Regarding pheno, can you administer this med on a general floor? I know it comes in PO, IV or IM. I work a cardiac floor and have many patients coming in for ETOH withdrawals and based on the CIWA, alot of the patients end up getting transferred to ICU. What happens once a patient is in ICU for ETOH withdrawal? Phenobarb IV is initiated? Is there a protocol/scale that you follow as your administering it? I am doing my research but need clarification on these questions that I cant seem to find.

What is your opinion?

If the patient is eating, there is no real reason to give it IV for prevention.

One of the reasons they get overmedicated...as much as folks don't want to admit it, is if a patient is simply being a PIA.

Most hospitals have a protocol they follow for which medication you use first, second, and so forth.

Phenobarbital is not the end all for withdrawal. It generally is not given if there are no signs or history of seizure activity.

Specializes in ACNP-BC, Adult Critical Care, Cardiology.
3 hours ago, freckles23 said:

Regarding pheno, can you administer this med on a general floor? I know it comes in PO, IV or IM. I work a cardiac floor and have many patients coming in for ETOH withdrawals and based on the CIWA, alot of the patients end up getting transferred to ICU. What happens once a patient is in ICU for ETOH withdrawal? Phenobarb IV is initiated? Is there a protocol/scale that you follow as your administering it? I am doing my research but need clarification on these questions that I cant seem to find.

What is your opinion?

I work for an institution that uses CIWA monitoring with the traditional benzodiazepine-based treatment algorithm. Our CIWA protocols are always initiated in the ICU after an ED admission if a patient is deemed a candidate for CIWA. The frequency of CIWA scoring and the amount of benzo's that may be required coupled with the risk of respiratory depression along with it led to a decision that the treatment is too labor-intensive for our floor nurses per our policy.

Although I'm more familiar with CIWA protocol, once in a while we do have new fellows who trained somewhere else and are advocating for a Phenobarbital based algorithm and swear by how this had better outcomes in their own experience. We've tried it on a few patients but I haven't seen enough cases of Phenobarbital algorithm for comparison to form my own opinion.

If you search online and based on what I know, initiation of Phenobarbital algorithm requires determination right in the ED when the patient presents with symptoms of withdrawal. The protocols typically ask for an IV loading dose if the patient meets criteria for Phenobarbital treatment with succeeding doses once patient is admitted. I doubt if your institution will allow such a loading dose in IV form in a cardiac floor but you'll have to check your hospital's policy on that.

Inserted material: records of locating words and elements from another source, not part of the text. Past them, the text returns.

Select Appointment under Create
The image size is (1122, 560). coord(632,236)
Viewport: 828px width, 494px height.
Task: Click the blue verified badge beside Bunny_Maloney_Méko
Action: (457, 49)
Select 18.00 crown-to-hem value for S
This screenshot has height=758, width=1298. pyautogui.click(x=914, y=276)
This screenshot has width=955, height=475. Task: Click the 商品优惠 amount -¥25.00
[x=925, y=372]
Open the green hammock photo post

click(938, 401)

Phenobarbital is also a respiratory depressant like benzo's so a heightened level of monitoring is required and your Cardiac floor may be unable to offer that. Most of what I can find on Phenobarbital algorithm are in the Emergency Medicine and Critical Care literature which leads me to believe that these are done in the ICU. However, there is a review article discussing Phenobarbital use in non-ICU settings here:

https://link.springer.com/article/10.1007/s40267-018-0523-1 (You'll have to pay to get the article).

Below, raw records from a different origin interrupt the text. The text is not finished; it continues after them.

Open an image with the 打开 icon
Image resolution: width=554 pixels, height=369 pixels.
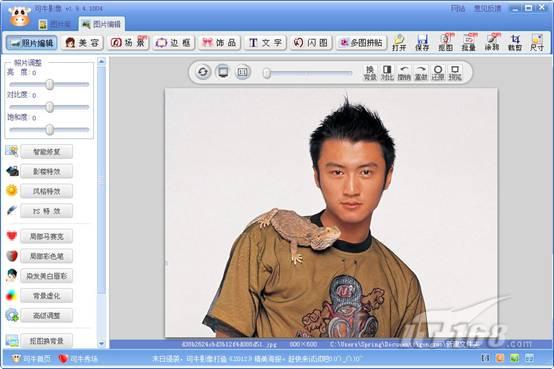click(399, 42)
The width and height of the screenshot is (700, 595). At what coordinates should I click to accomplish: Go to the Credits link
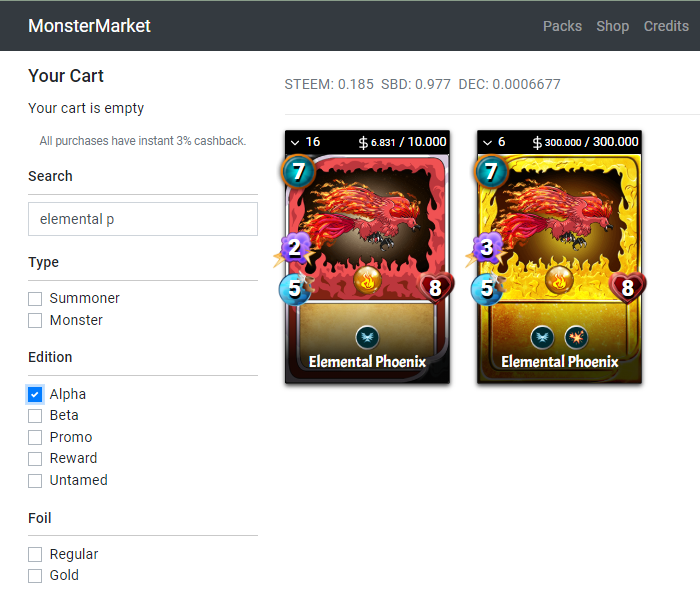click(x=666, y=26)
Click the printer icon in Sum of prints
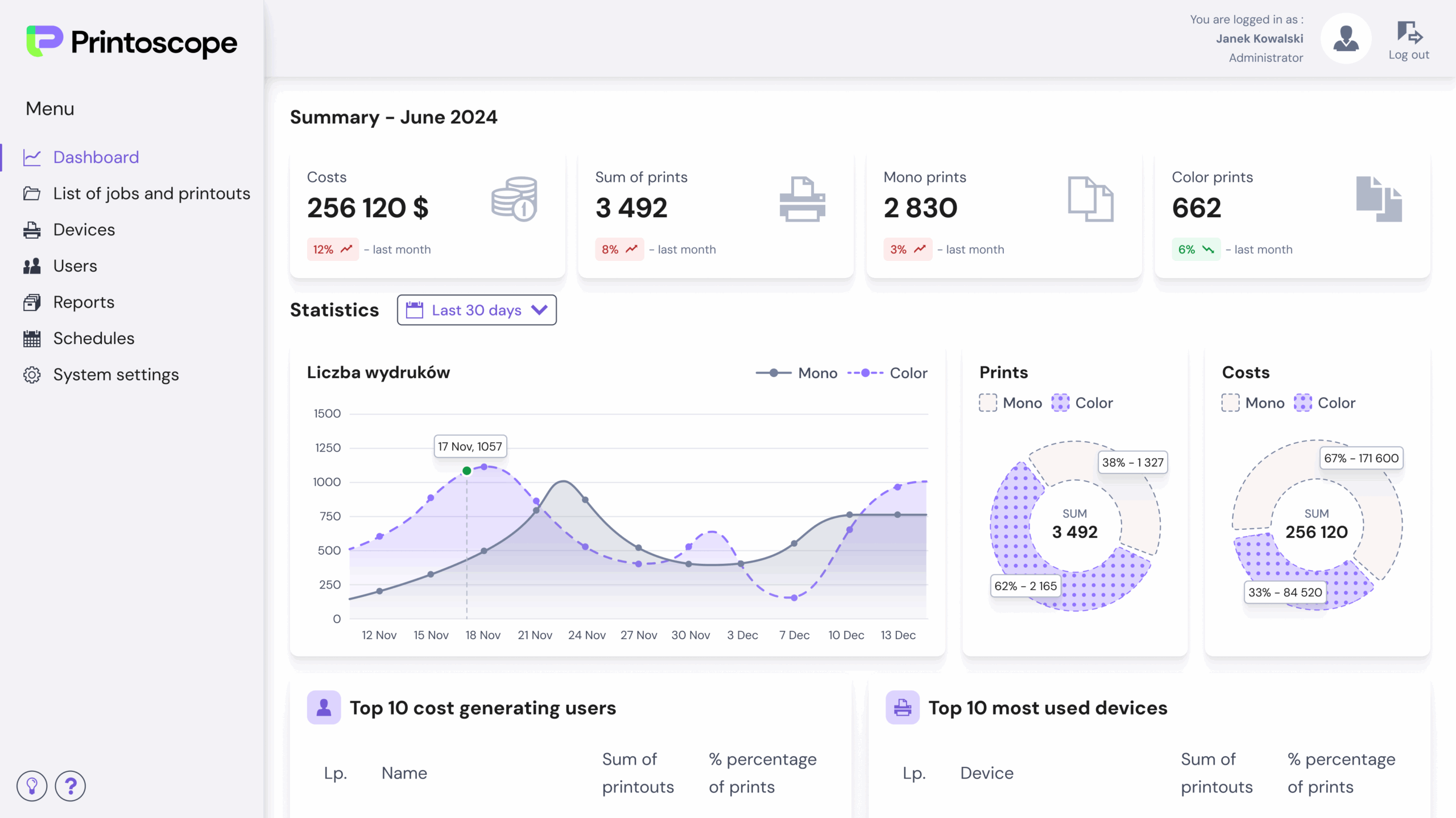 pyautogui.click(x=802, y=199)
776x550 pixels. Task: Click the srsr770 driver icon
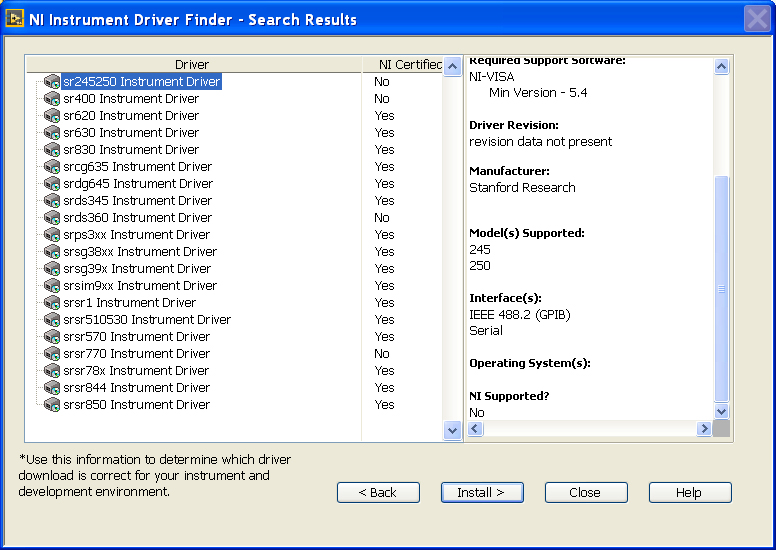(x=52, y=354)
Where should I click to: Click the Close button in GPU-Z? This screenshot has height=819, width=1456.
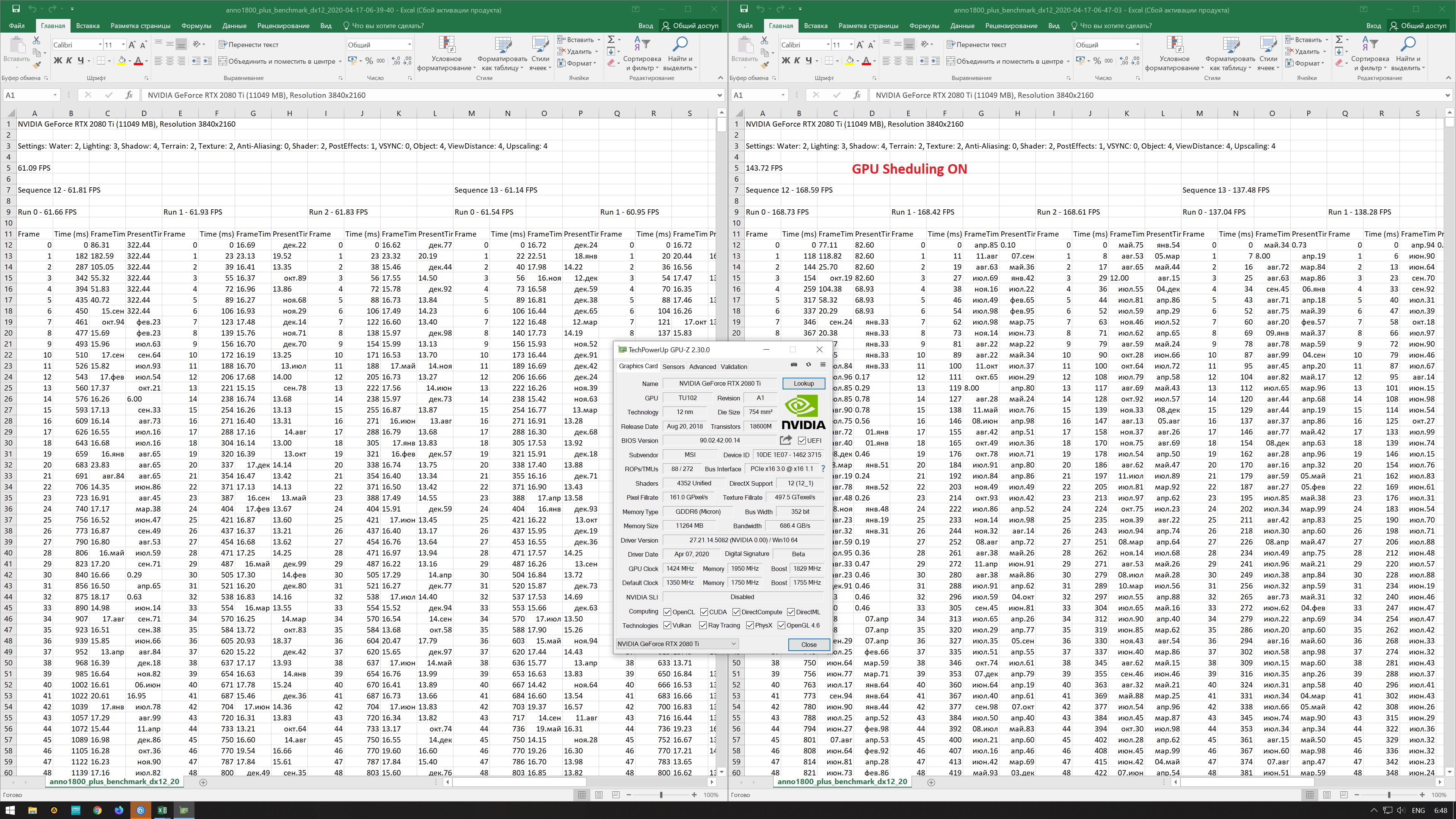pyautogui.click(x=808, y=644)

There is a good explanation of the comparison of the two algorithms presented by an EM/Critical Care MD here that also goes over the dosing:

https://emcrit.org/pulmcrit/phenobarbital-monotherapy-for-alcohol-withdrawal-simplicity-and-power/

Finally, unlike our institution, OSU seems to protocolize both algorithms depending on patient presentation and inclusion criteria:

https://evidencebasedpractice.osumc.edu/Documents/Guidelines/AlcoholWithdrawal.pdf

Specializes in ICU and Dialysis.

I've used both, both are good, but I definitely prefer phenobarbital. You usually don't want any pt on the floor receiving the high doses of benzos, because of the respiratory risk involved. I've seen patients withdraw so hard that if they were awake at all they were a danger to self, so if they were dosed only to the point of not being combative, hallucinatory and self destructive, they were all but snowed. And snowed is very close to "not managing airway" so they needed to be watched closely, i.e. in ICU.

And you never know what someone's tolerance is, some people naturally only have a very narrow window between a treatment dose of a benzo vs a knockout dose. You don't wanna find that out when you do your hourly rounding and find your pt blue.

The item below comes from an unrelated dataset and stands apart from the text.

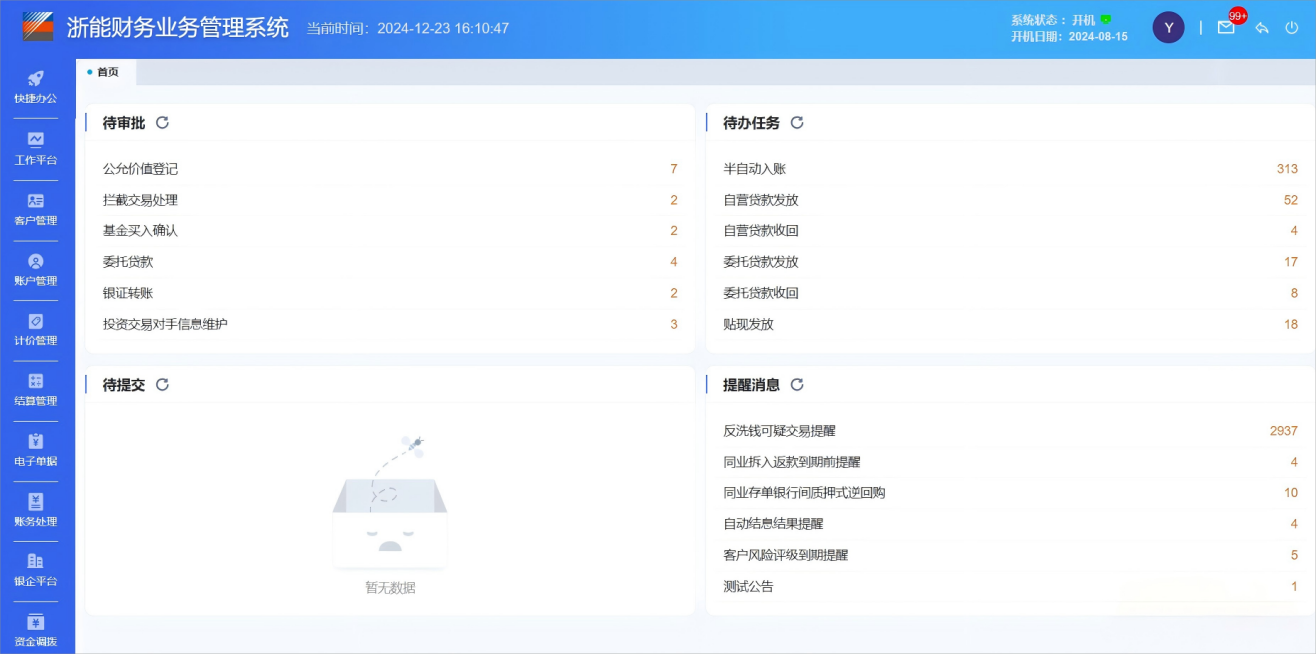The width and height of the screenshot is (1316, 654).
Task: Open the Y user avatar menu
Action: (x=1168, y=28)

Specializes in LTC, assisted living, med-surg, psych.

I'm all for detoxing people in the ICU. We used to do CIWA on the med/surg floor and it was a nightmare. I once took care of a guy who weighed around 400 pounds and was strong as an ox---he was in four-point leathers and still managed to march his bed across the room! I couldn't even let him out of one wrist restraint or he would have cleaned my clock (documenting my butt off, of course). I was giving him the max dose of Ativan every hour and it didn't even faze him. I called the doctor several times and on about the third call I got orders for Librium, which slowed the patient down a little but not enough. Finally after 12 hours of fighting with this guy, doc came in around 0630 and said "OK, he needs to be moved to the unit." Well DUH, that's what I'd been telling him all night. ?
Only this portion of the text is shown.